> **TASK TO COMPLETE**: Pick up the article below on the Center for Food Safety's lawsuit against the FDA over genetically engineered foods, and continue it from its last sentence.

> **PASSAGE FOR REVIEW**:
===============
The suit against the US Food and Drug Administration (FDA) was filed by consumer and environmental advocacy group Center for Food Safety (CFS), which claims the move comes after an "unreasonable delay" by the FDA in responding to a petition filed in 2000.
The CFS now calls for rigorous testing on genetically engineered (GE) foods before they are marketed in order to ensure that these do not carry certain risks as a result of their different breeding techniques. These risks could include triggering unexpected food allergies, creating toxins in food, or hastening the spread of antibiotic-resistant disease.
In March 2000, the CFS joined forces with over 50 consumer and environmental groups, including the Union of Concerned Scientists, Physicians for Social Responsibility and the Natural Resources Defense Council, to outline a "comprehensive approach" that the FDA should take to assess the health and safety issues from new GE foods.
But the FDA did not respond to the petition, said the CFS.
"Currently, there are no binding FDA regulations to protect the public from the risks of the genetically engineered foods that are found in thousands of products on supermarket shelves," it said
"FDA first adopted a hands-off policy on GE foods in 1992, and despite mounting evidence of health and environmental threats from GE crops, has never significantly changed its deregulatory stance."
In its Federal Register of May 1992, the FDA recommended that developers consult with the FDA about bioengineered foods under development. In June 1996, the agency provided additional guidance to industry on procedures for these consultations. These require that a developer who intends to commercialize a bioengineered food meets with the agency to identify and discuss relevant safety, nutritional, or other regulatory issues regarding the bioengineered food and then submits a summary of its scientific and regulatory assessment of the food. The FDA then evaluates the submission.
But the CFS says the FDA's policy "assumes that gene altered foods are safe based solely on scant information that biotechnology companies voluntarily submit in consultations with FDA. Since these consultations are voluntary, industry determines what information they submit and in what form."
"For too long, the FDA has let biotech companies set the table for deregulation of GE food," said Joseph Mendelson, legal director for the CFS.
According to the advocacy group, strict pre-market testing is required in order to address any unexpected changes in food that the genetic engineering process can create. An example occurred last year, when Australian scientists found that genes from a bean engineered into pea plants created a potentially dangerous allergen in the GE peas.
===============
[Entries taken from a collection]
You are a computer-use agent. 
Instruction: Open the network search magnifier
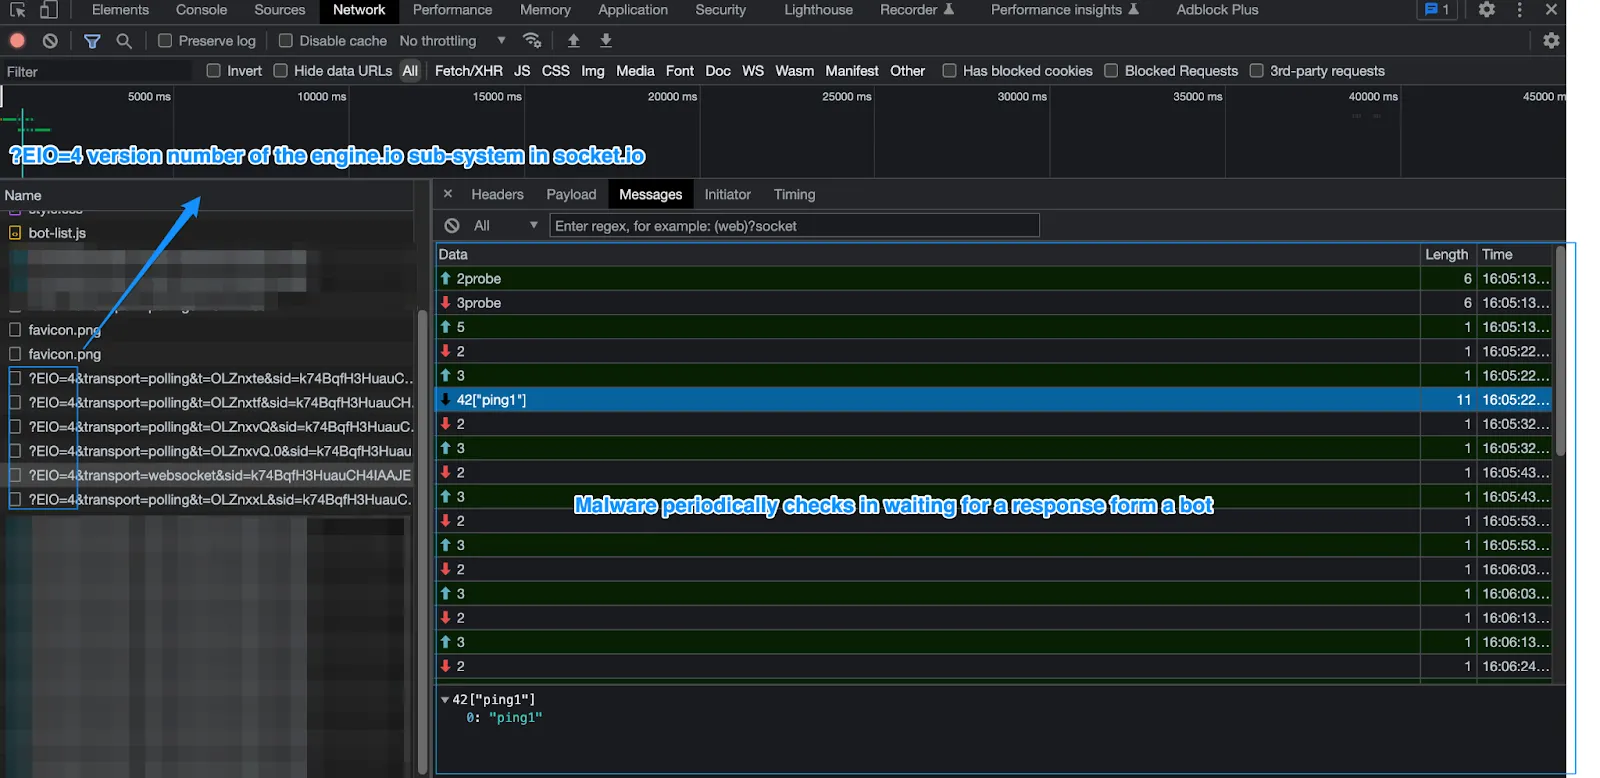pos(124,41)
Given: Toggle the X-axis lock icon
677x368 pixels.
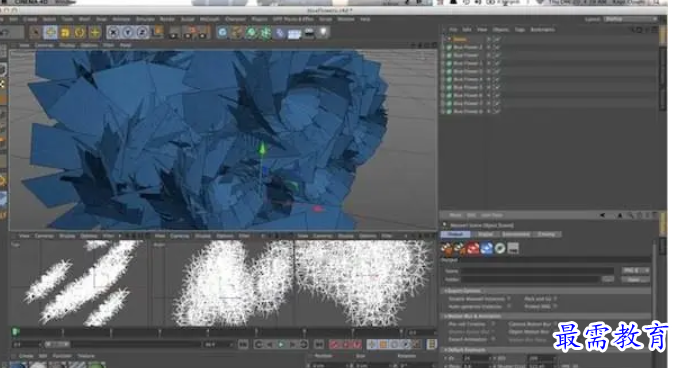Looking at the screenshot, I should pyautogui.click(x=113, y=33).
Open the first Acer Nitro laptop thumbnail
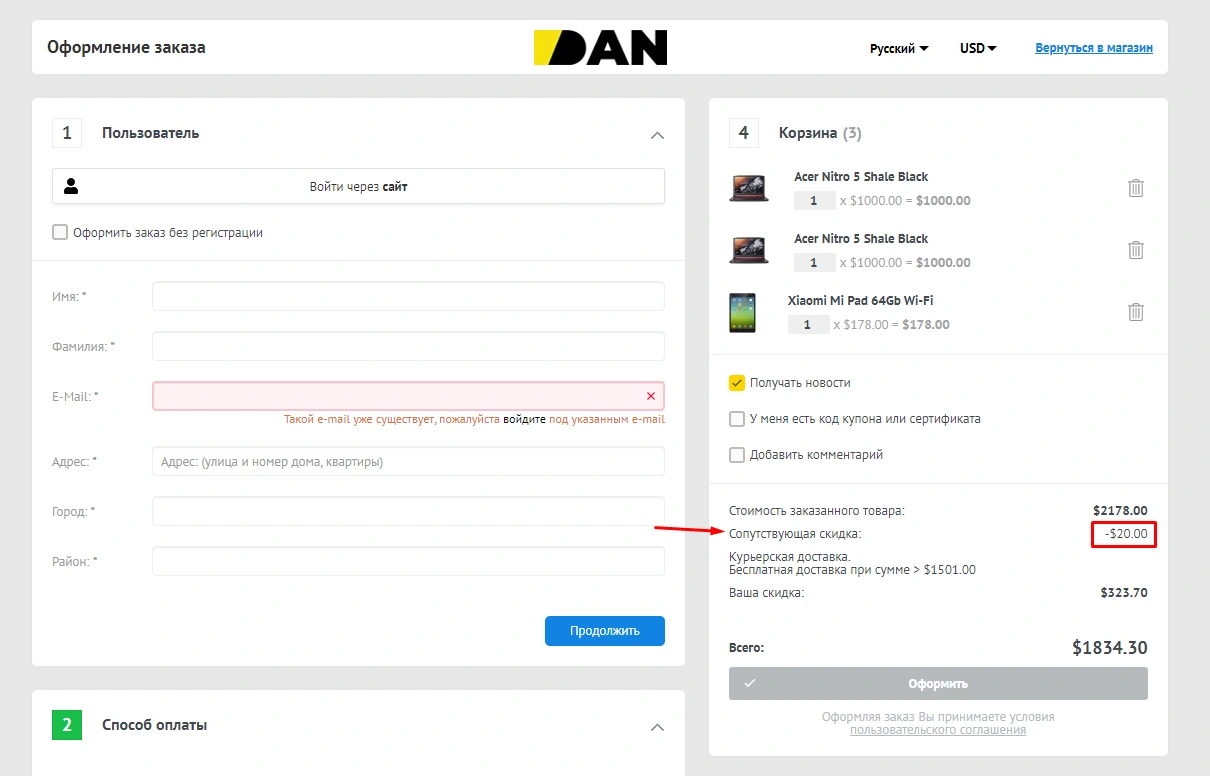 748,189
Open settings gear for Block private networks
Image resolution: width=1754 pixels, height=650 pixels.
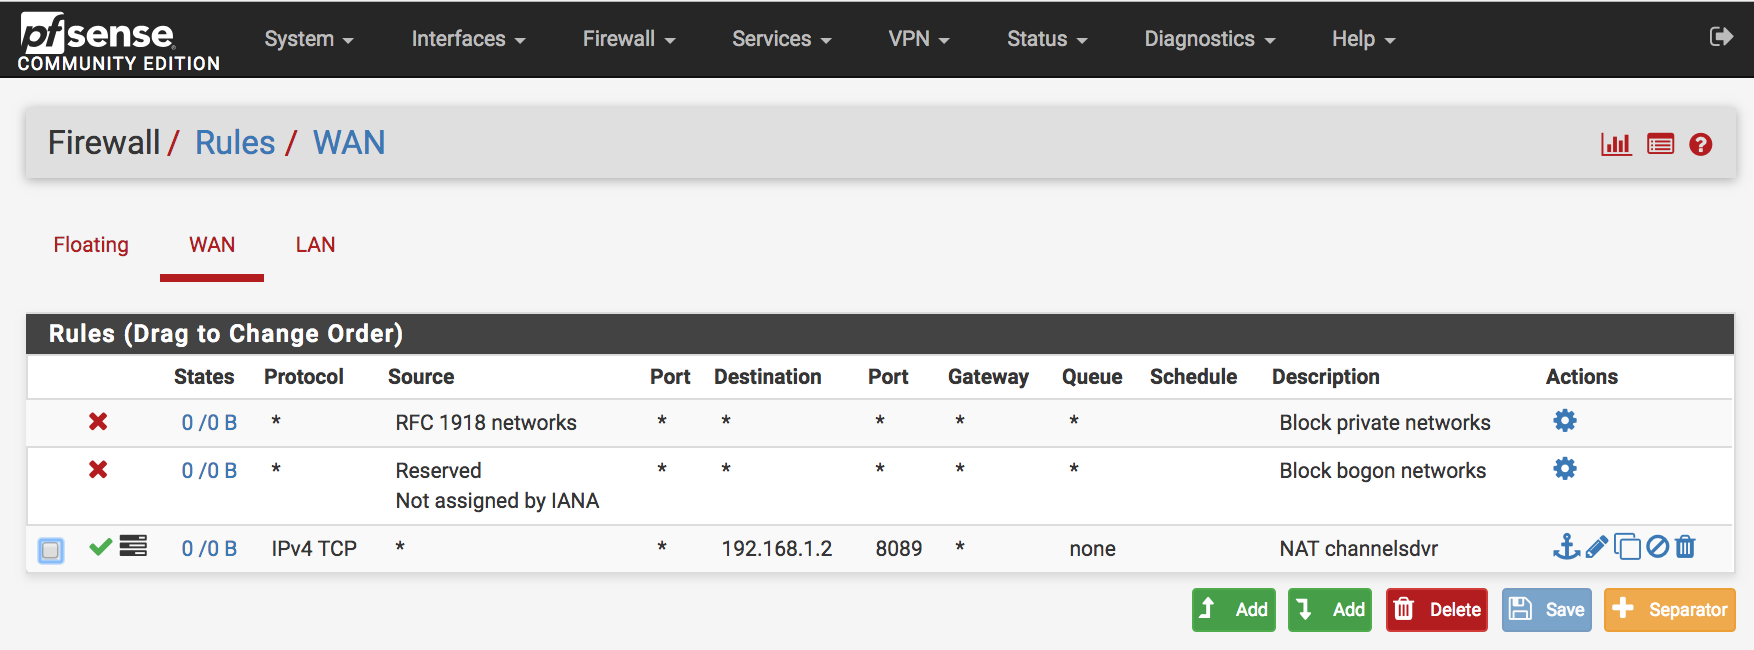click(x=1564, y=421)
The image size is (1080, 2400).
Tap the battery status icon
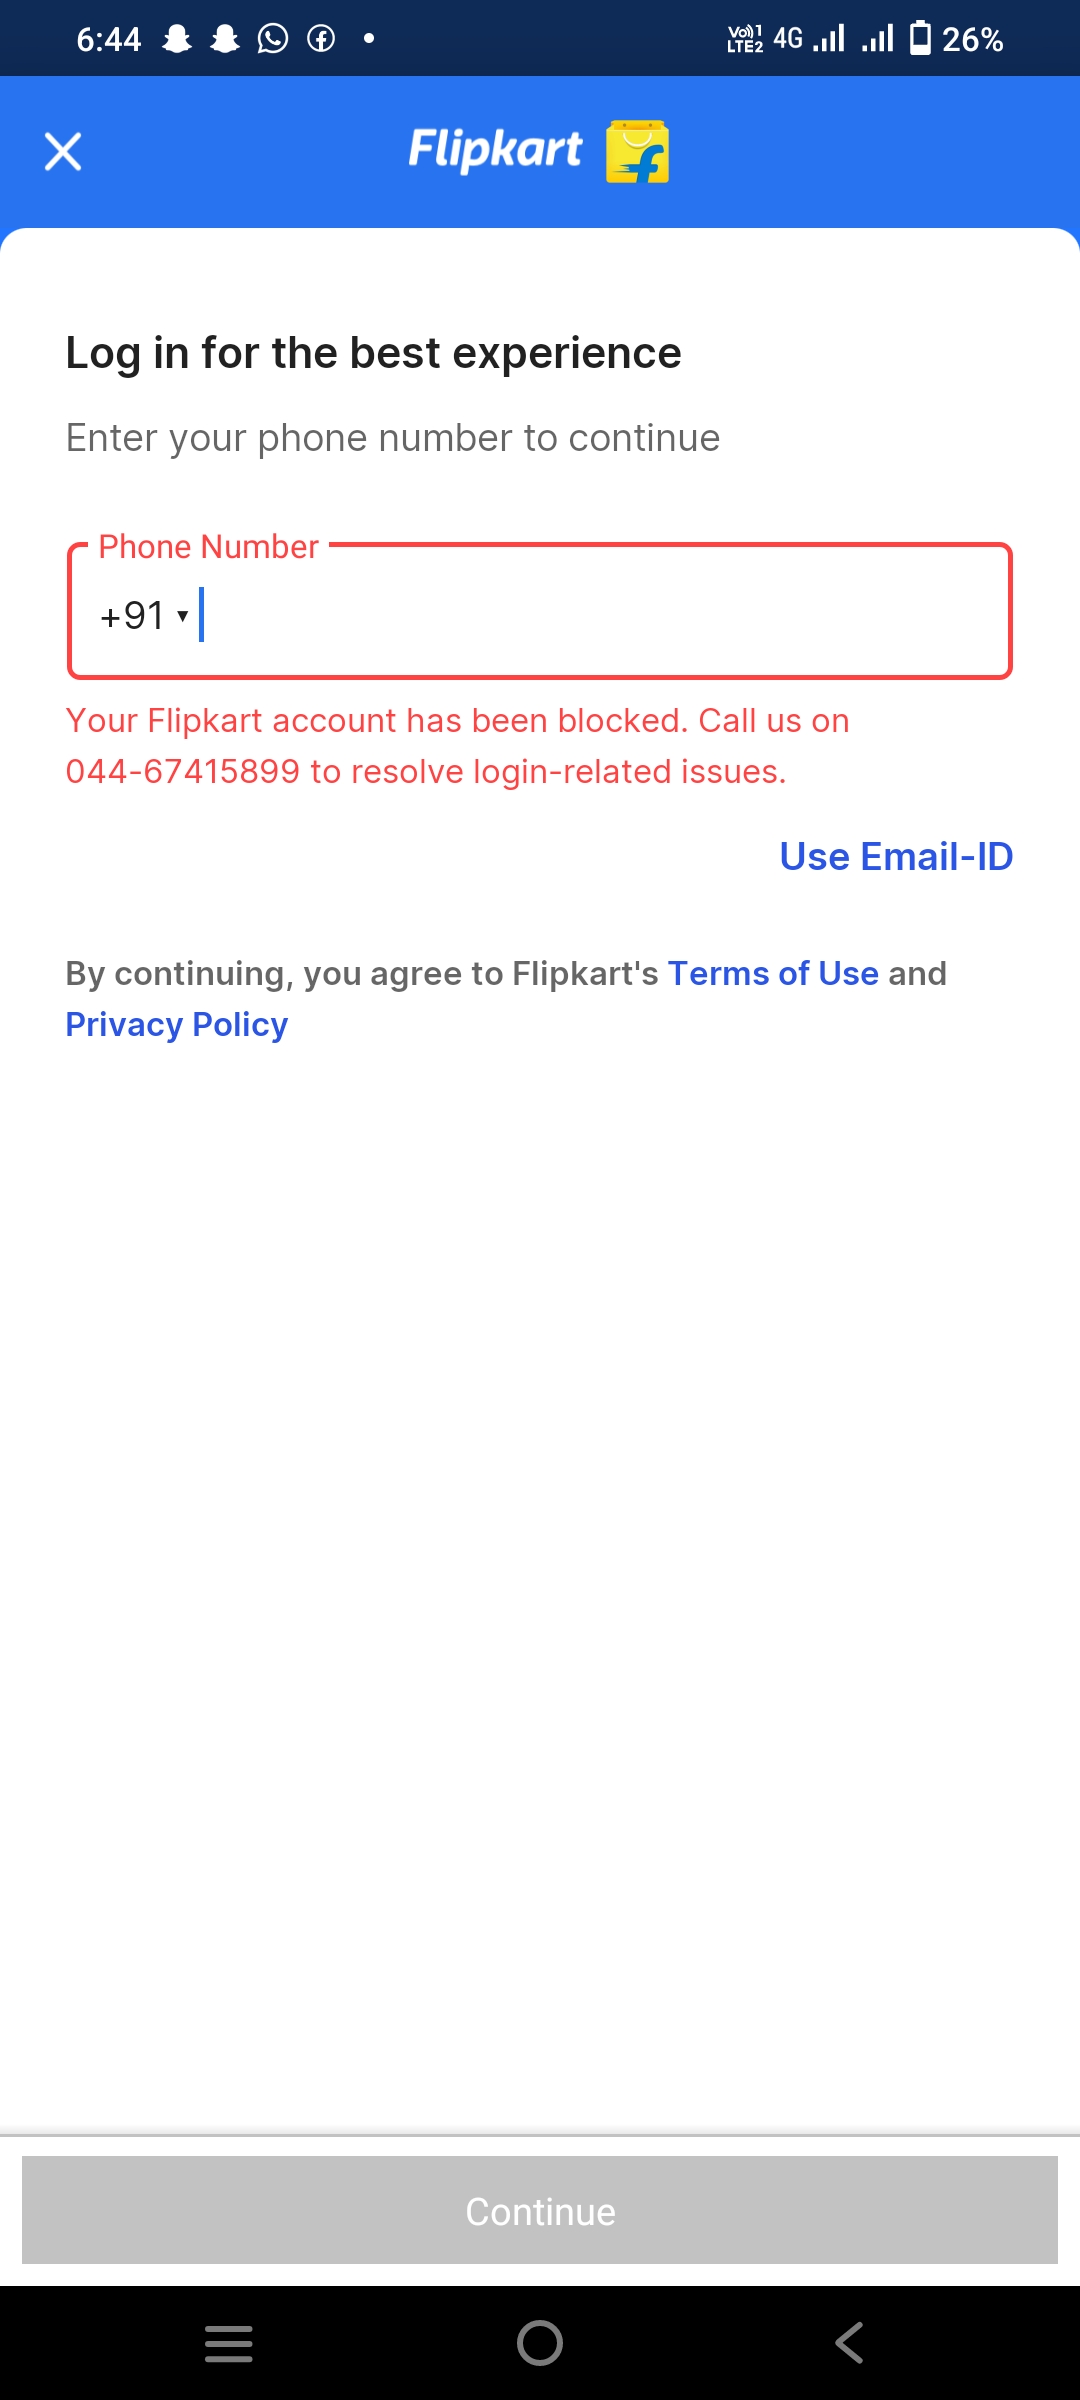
===============
> **RESULT**:
CFS said the tests that exposed this potential hazard have not been conducted on any of the GE foods currently marketed in the US, even though these GE foods contain genes from non-food organisms that have never been in the human diet and have never been adequately assessed for allergencity.
Indeed, pre-market approval regulations and labeling systems for genetically modified (GM) foods are much more stringent in a number of other countries, including China, Japan, Russia and Brazil.
And in Europe, general opposition to GM crops led to a World Trade Organisation (WTO) ruling in February this year that the EU and six member states had broken free trade rules by imposing a moratorium on GM imports between June 1999 and August 2003.
The decision, in theory, opened up the EU market to GM food.
The issue, however, remains contentious and strong public opinion against GM food in Europe has forced major food companies and retailers to issue non-GM guarantees to customers in recent years.
According to the CFS' lawsuit, filed in district court in Washington DC, the US has a lot to learn from policies adopted in other countries.
"While the rest of the world is rejecting these risky, untested foods, FDA's unscientific approach is making American consumers the world's guinea pigs in this genetic food experiment," said Mendelson.
"Americans deserve the right to know what's in their food. FDA must stop playing politics and start developing a science-based policy to protect Americans from these risky foods."
The FDA was unavailable for immediate comment.